IN the 1930s, musician Roberto Gerhard fled his native Spain – wracked by Civil War – and settled in Cambridge, where he remained until his death in 1970 and where he became an influential pioneer of electronic music, working with tape machines in his home studio. He provided groundbreaking scores for stage plays, radio dramas and films.
A professor at the University of Huddersfield – which has a global reputation for its research in the field of contemporary music – has now been awarded almost £100,000 for a 12-month project that will see Gerhard’s copious archive of electronic music, including scores for BBC radio plays, made available to all via the internet.
Professor Monty Adkins is a leading Gerhard scholar having already completed a project funded by the Arts and Humanities Research Council (AHRC) to digitise the 617 analogue tapes of Gerhard’s compositions that were archived at Cambridge University.

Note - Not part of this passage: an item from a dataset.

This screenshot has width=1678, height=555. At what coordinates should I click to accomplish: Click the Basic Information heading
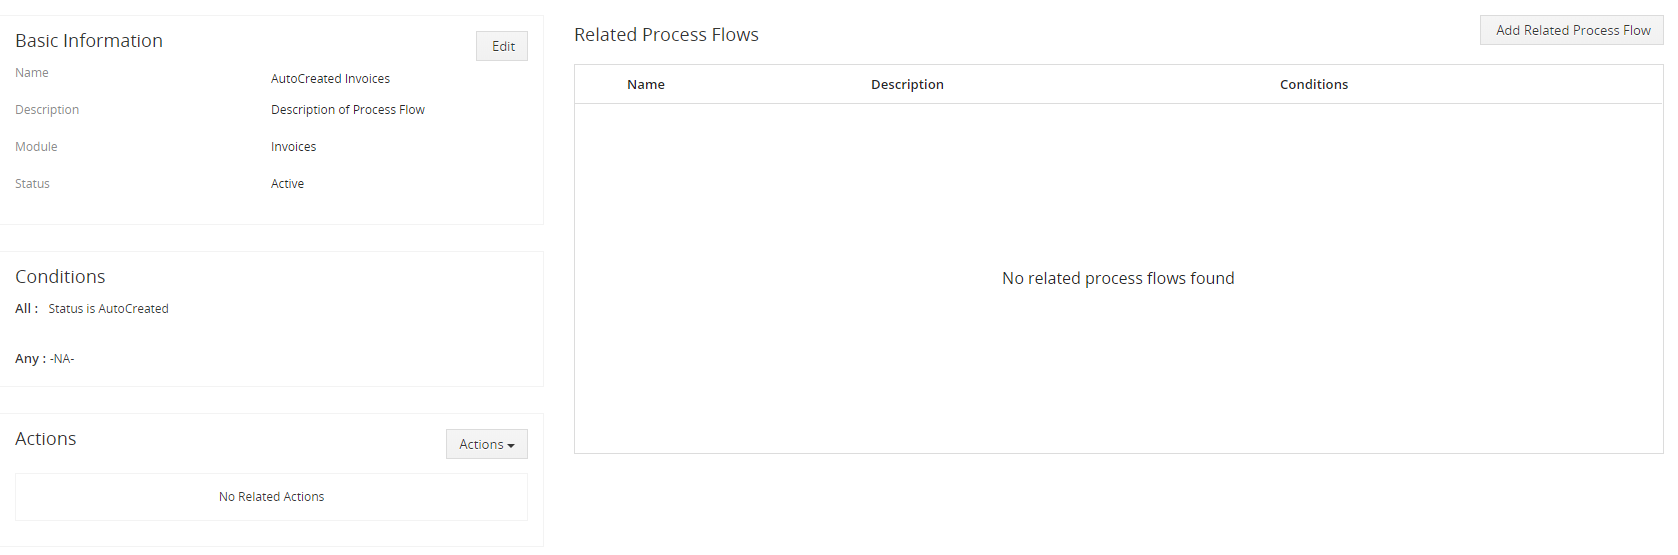coord(89,41)
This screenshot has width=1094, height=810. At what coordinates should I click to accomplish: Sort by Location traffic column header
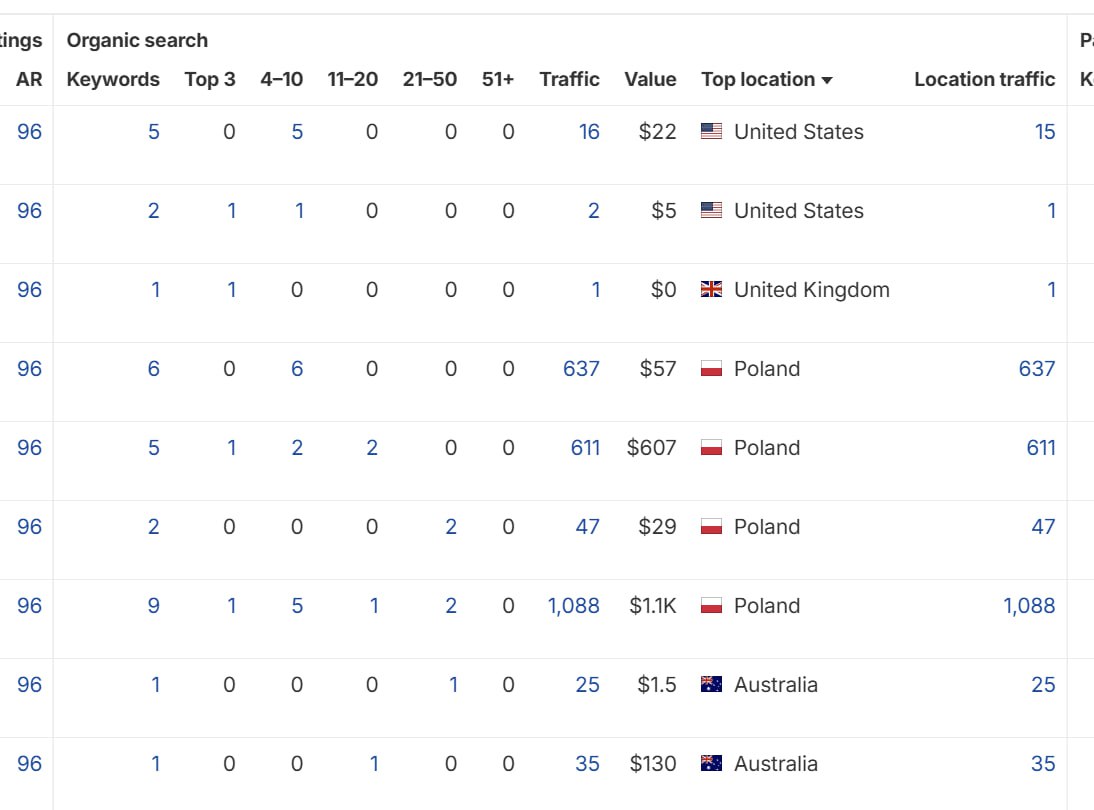click(x=984, y=80)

“It is an absolute treasure trove, full of Gerhard’s electronic music, his working materials and recordings of his own pieces,” said Professor Adkins.

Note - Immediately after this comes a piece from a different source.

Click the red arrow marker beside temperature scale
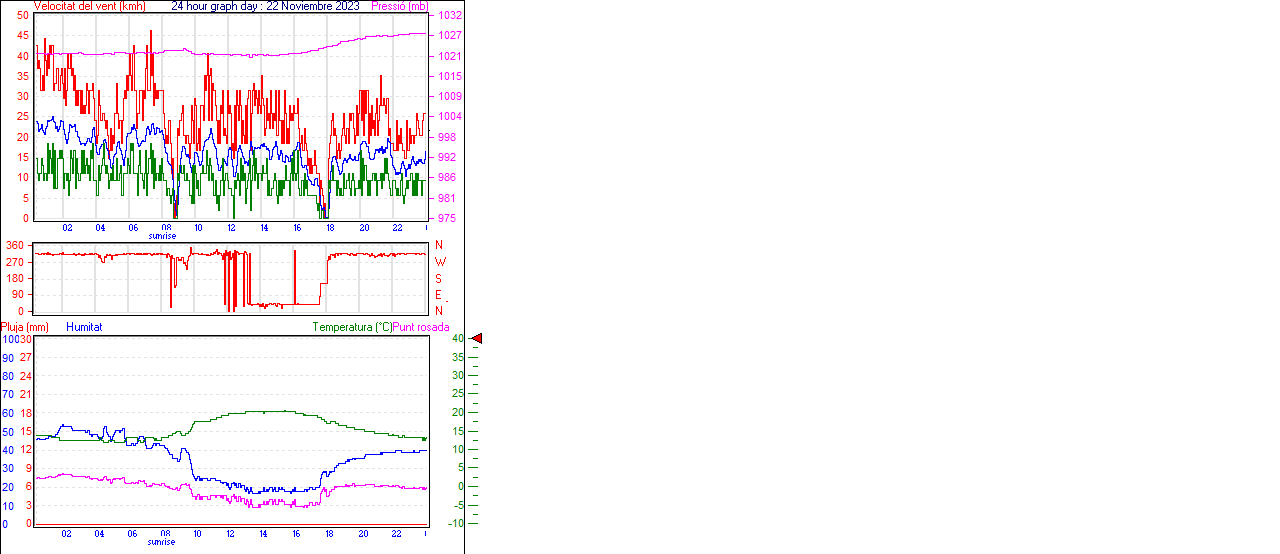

“Roberto was one of the first people to have his own private studio in the UK, as early as 1954, four years before the BBC Radiophonic Workshop was established.”

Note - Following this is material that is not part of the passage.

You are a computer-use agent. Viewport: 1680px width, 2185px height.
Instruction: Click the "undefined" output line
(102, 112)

The initial Gerhard project led to two conferences at the University of Huddersfield and the publication of three books about the electronic music pioneer. Now, the AHRC has awarded Professor Adkins a further £99,860 to create a website and educational resources that will make the archive material fully accessible.
There will also be a further conference, now scheduled for July 2021 after being postponed this year due to COVID-19. It will be attended by leading scholars from eight countries and will probably lead to a further publication.
Roberto Gerhard’s home studio was based around the commercially available reel-to-reel tape recorders that he acquired and manipulated to produce innovative sounds. He provided incidental music for live theatre, including a score for Sir John Gielgud’s King Lear at the RSC. It was highly controversial and led to the production being a sell-out.
He also worked on BBC radio plays and his scores, alongside the texts, for many of these will be available on the new website to be created by Professor Adkins and his team.
Gerhard was a highly-accomplished, conventional musician and composer whose film scores included the music for the celebrated British social-realist drama This Sporting Life. Although he also composed electronic scores, including the music for a 1963 film titled DNA in Reflection, which was premiered in the presence of Nobel Prize-winners Crick and Watson.
The 50th anniversary of Gerhard’s death is the ideal time to complete a project that will make his music and innovations more widely available and appreciated, said Professor Adkins.
Working with him on the new AHRC-funded project, as audio specialist, will be Dr Sam Gillies, who is manager of the University of Huddersfield’s Centre for Research in New Music (CeReNeM), and a website designer is to be recruited.